# Long Distance Homers



## ThePigeonShack (Jun 14, 2012)

What bloodline are your best Long Distance pigeons?

I am looking for an adult HEN (long distance) to breed into my one of my HapyCo Banded DeKlak cocks.

Any help would be greatly appreciated.

Or what do you recommend I breed her to?


----------



## ejb3810 (May 21, 2012)

I would recommend that you find a cock with a race record that demonstrates multiple good performances in distance races. It would not matter about strain, color, eyes or pedigree, as performance is the most important factor.


----------



## ssyyb2 (Sep 4, 2011)

I would look for a bird from someone in the husker hawkeye combine with a good race record


----------



## Rod Hultquist (Aug 23, 2009)

The Janssens appear to cross well with the Jan Ardens for distance racing. Another good cross for distance racing would be the Delbars.


----------



## Crazy Pete (Nov 13, 2008)

Ssyybfamloft said:


> I would look for a bird from someone in the husker hawkeye combine with a good race record


Jamie Gastineau Is from the Husker Hawkeye combine and posted on Ipigeon that he will be selling his breeders. He did very well in the 5 and 600 mile races.
Dave


----------



## jtronics (May 6, 2012)

ejb3810 said:


> I would recommend that you find a cock with a race record that demonstrates multiple good performances in distance races. It would not matter about strain, color, eyes or pedigree, as performance is the most important factor.

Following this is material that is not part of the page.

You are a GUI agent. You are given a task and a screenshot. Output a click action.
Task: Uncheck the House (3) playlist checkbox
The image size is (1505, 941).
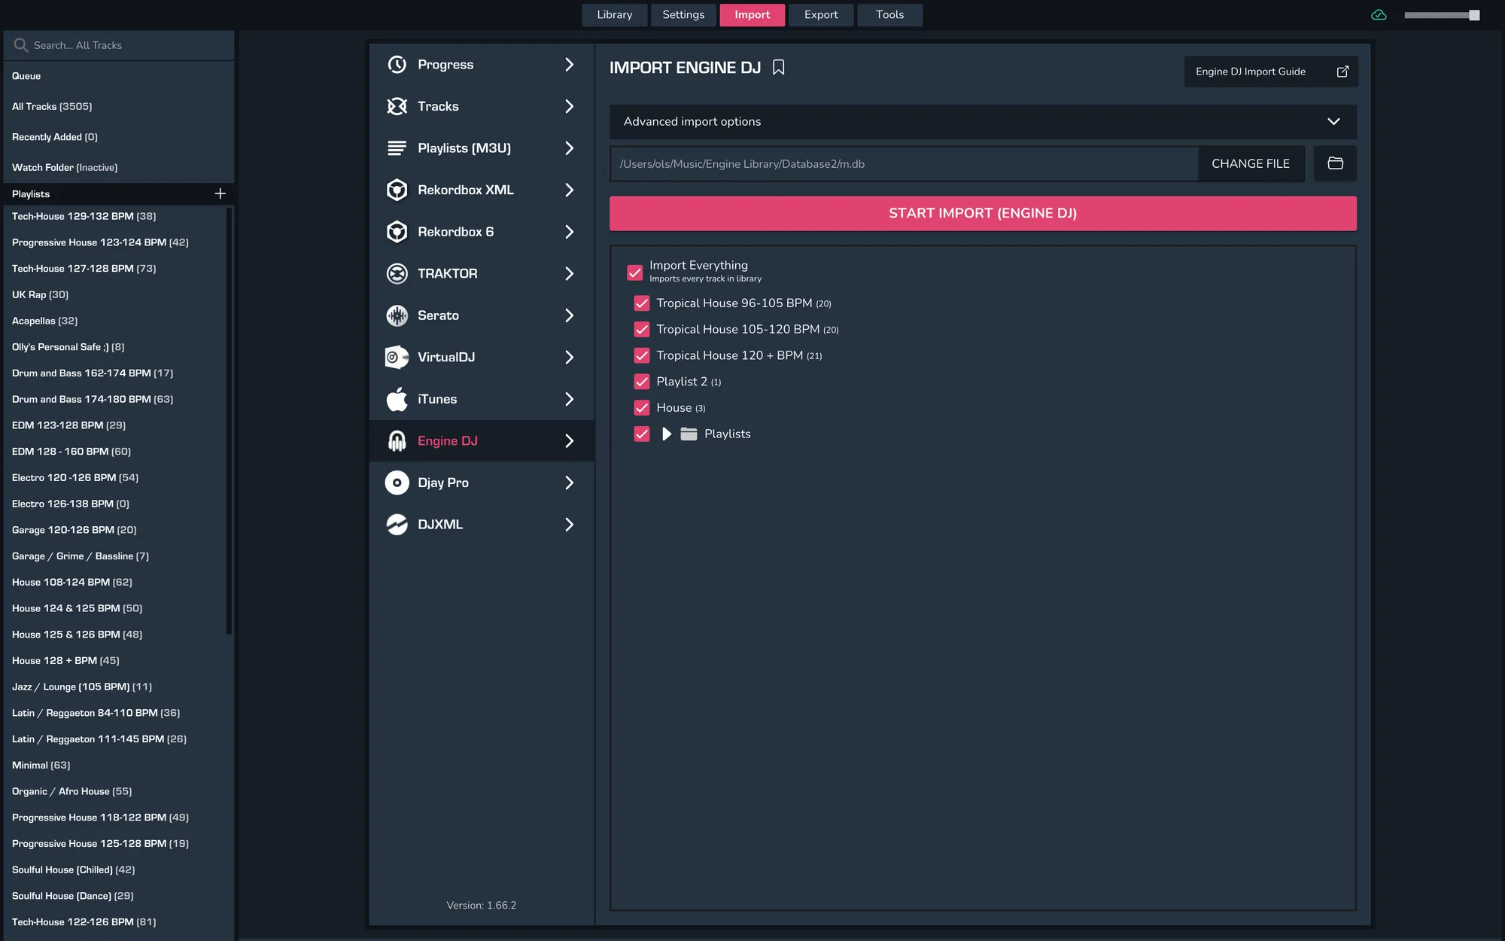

i agree, dont look by name.. look for bird with race record..


----------



## GaryWCo (Apr 19, 2011)

Sions are good long distance birds. Contact Mike Brown at Skylakesions,com or, Mark Kellems at Quarter K Racing. They are both winning with their Sion birds.


----------



## towernut (Feb 7, 2014)

I bought some sions from Mark Kellems


----------



## R-Tune (Oct 26, 2010)

for me it is hard to say. Get to know ur de klaks . To me name does matter some crosses are better within certain strain and even within that strain the name of the pigeon itself matters. Take for example my pigeons. they cross good to cbs janssens but only to a deflits and so are the van loons but only to a certain name vanloon!!! Its like a building block ( puzzle) in breeding good pigeons. I try to see if the piece fit.. if it dont fit i go onto another piece till it fits. When i find a piece that fits that gives me a clue for the next piece and what to look for that will fit. instead of beating around the bush.. Each time a find a piece that fits it gets easier and easier for me....
Winner or no winner it is how they fit and go together so i dont pay attention to winners as most people buy winners hoping to breed them winners as for me i do the opposite .. i look for non winners but birds from proven bloodline and bird that has bred dud for the previous owner but i know that in my loft it will breed me good babies chances of it is high as it is the piece i was looking for.. .If it was me i would try a sablon and see what it does.. hope this helps!!!


----------



## First To Hatch (Jul 19, 2009)

I know you have White Bandits, I have had luck crossing them with Devriendts and so has my mentor.


----------



## blongboy (Nov 10, 2009)

Devriendts..best way to go


----------



## FT33 (Jan 27, 2005)

Hok M Reijnen pigeons have done well for me.


----------